Eating Disorders Rising Among Elderly WomenPosted on Jun 3rd, 2009 | No Comments
Although eating disorders such as anorexia nervosa are usually associated with adolescent girls, the senior population is seeing an increase in cases, especially in elderly women.
According to a recent report from the Remuda Ranch Programs for Eating and Anxiety Disorders, eating disorders in elderly women have increased, and the majority of deaths from anorexia nervosa occur in people over the age of 65.
People with anorexia are up to 10 times more likely to die as a result of their illness, compared with those who don’t have the disorder. The most common complications that lead to death are cardiac arrest and imbalances in electrolytes and fluids. In many cases, health professionals are unaware of the disease’s prevalence among the elderly, sometimes with fatal results.
“Because few health professionals think of screening for eating disorders in the elderly, many elderly eating disorder patients have frequently been missed, with tragic consequences,” said Edward Cumella, Ph.D., executive director at Remuda Ranch. “Anorexia nervosa is a very serious illness in seniors, because many already have compromised health to begin with.”

- - -

Write the next part of the article on eating disorders in elderly women, picking up after its last paragraph. The material that comes after this article has nothing to do with it.

# Dataset
- - -

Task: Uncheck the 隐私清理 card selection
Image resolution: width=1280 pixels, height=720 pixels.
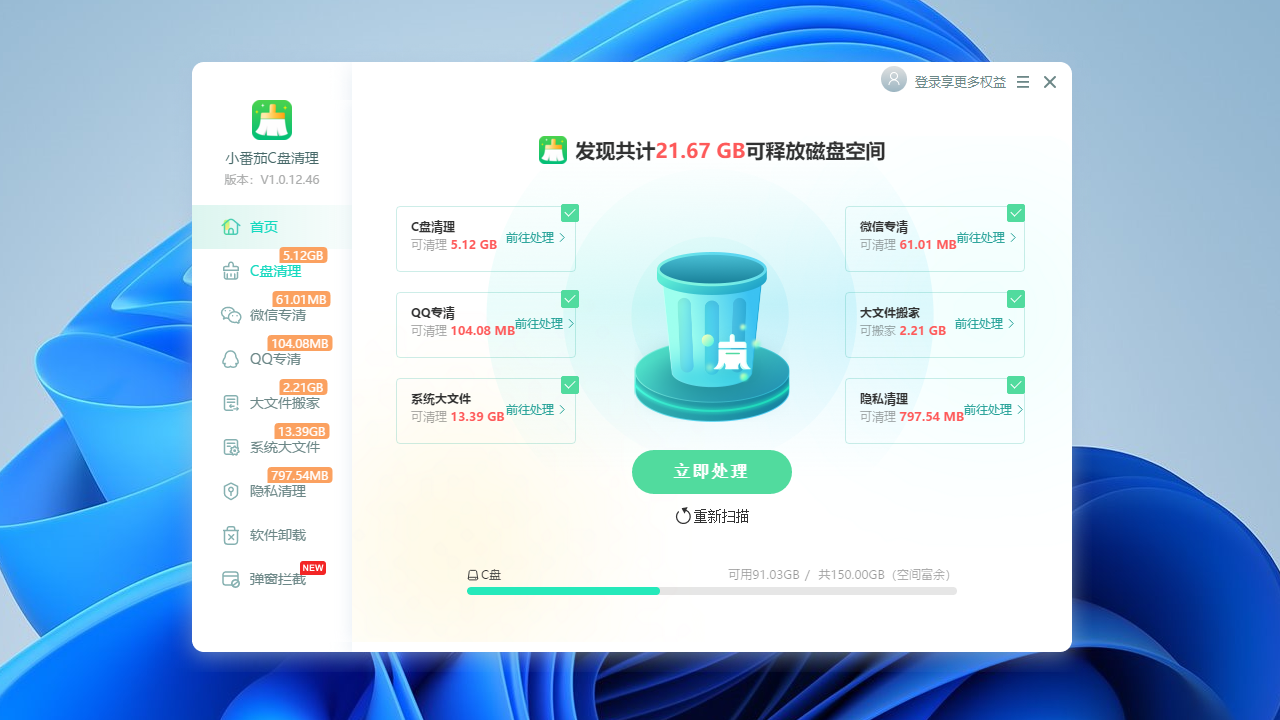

- - -

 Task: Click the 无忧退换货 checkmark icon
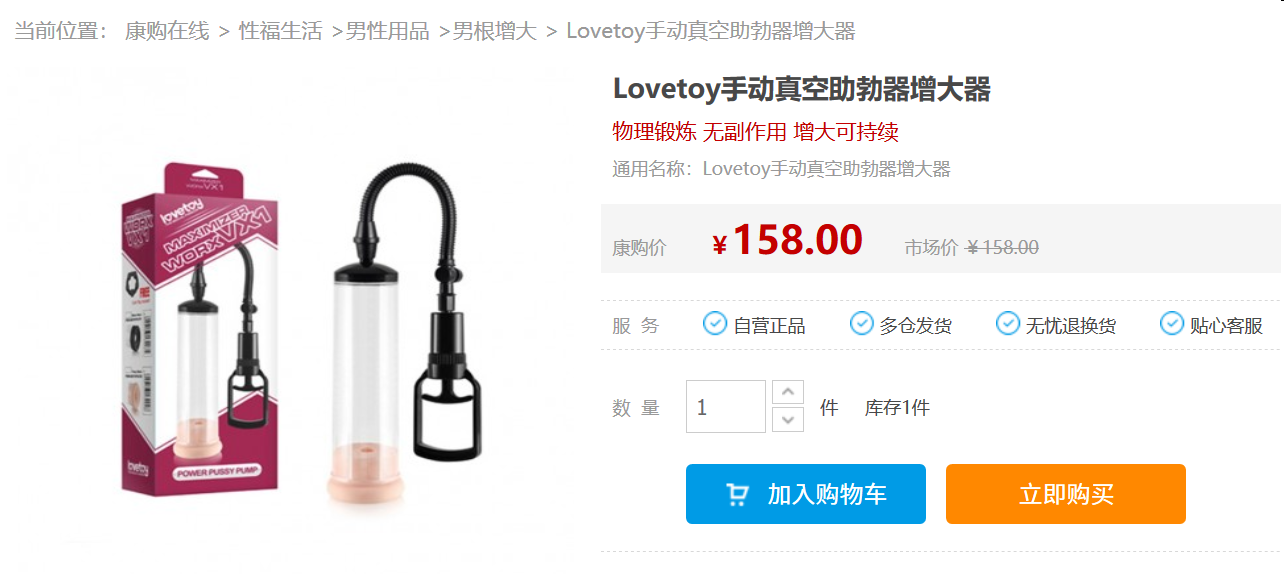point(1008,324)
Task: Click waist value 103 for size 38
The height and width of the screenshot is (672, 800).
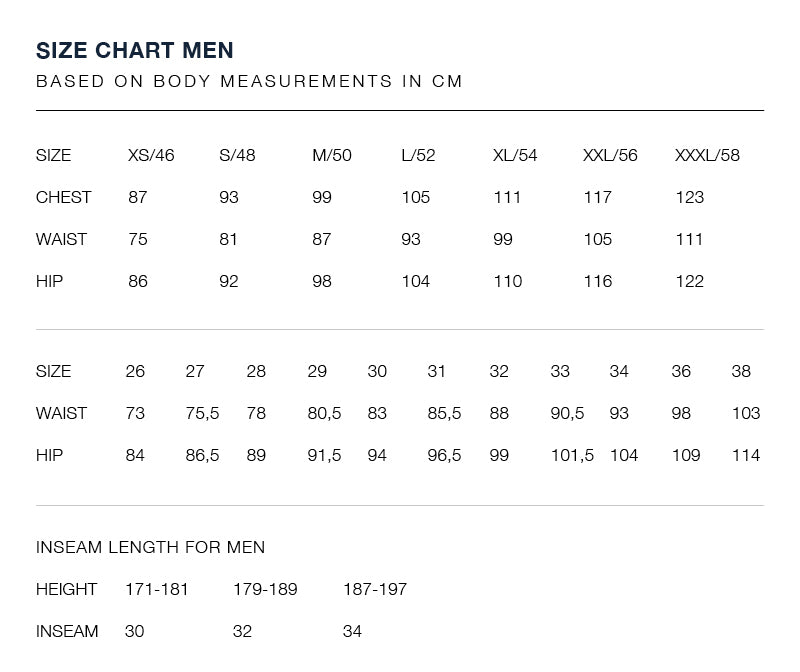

- - -

# Response below
Anorexia is most common among middle- to upper-class Caucasians, and people who suffer from it believe they are overweight even when they are extremely thin and malnourished. Anorexia is hard to diagnose in the older population, mainly because many elderly people living independently have limited contact with others. Those who live in assisted living situations or nursing homes simply refuse food, giving excuses such as feeling full or too sick to eat.
But researchers warn that these excuses should be challenged to determine whether there is an underlying eating disorder. “Eating disorder origins among the elderly are surprisingly similar to those identified for young women, but with a unique stage-of-life dimension,” Cumella said. “Refusing food is often an attempt to control the one thing the person still feels able to control—their food intake.”
Besides the control issue, refusing food can be a protest aimed at loved ones (perhaps the elderly person is upset about activity restrictions or not being visited enough), or even at attempt at suicide due to despair and depression.
“It’s important to evaluate why elderly people are restricting their food intake,” Cumella said. “As we age, taste buds grow less sensitive and appetite decreases. Certain medications blunt taste and sense of smell, and a variety of illnesses also reduce appetite. So food intake restriction may be due to psychological issues, medical issues or a combination of both.”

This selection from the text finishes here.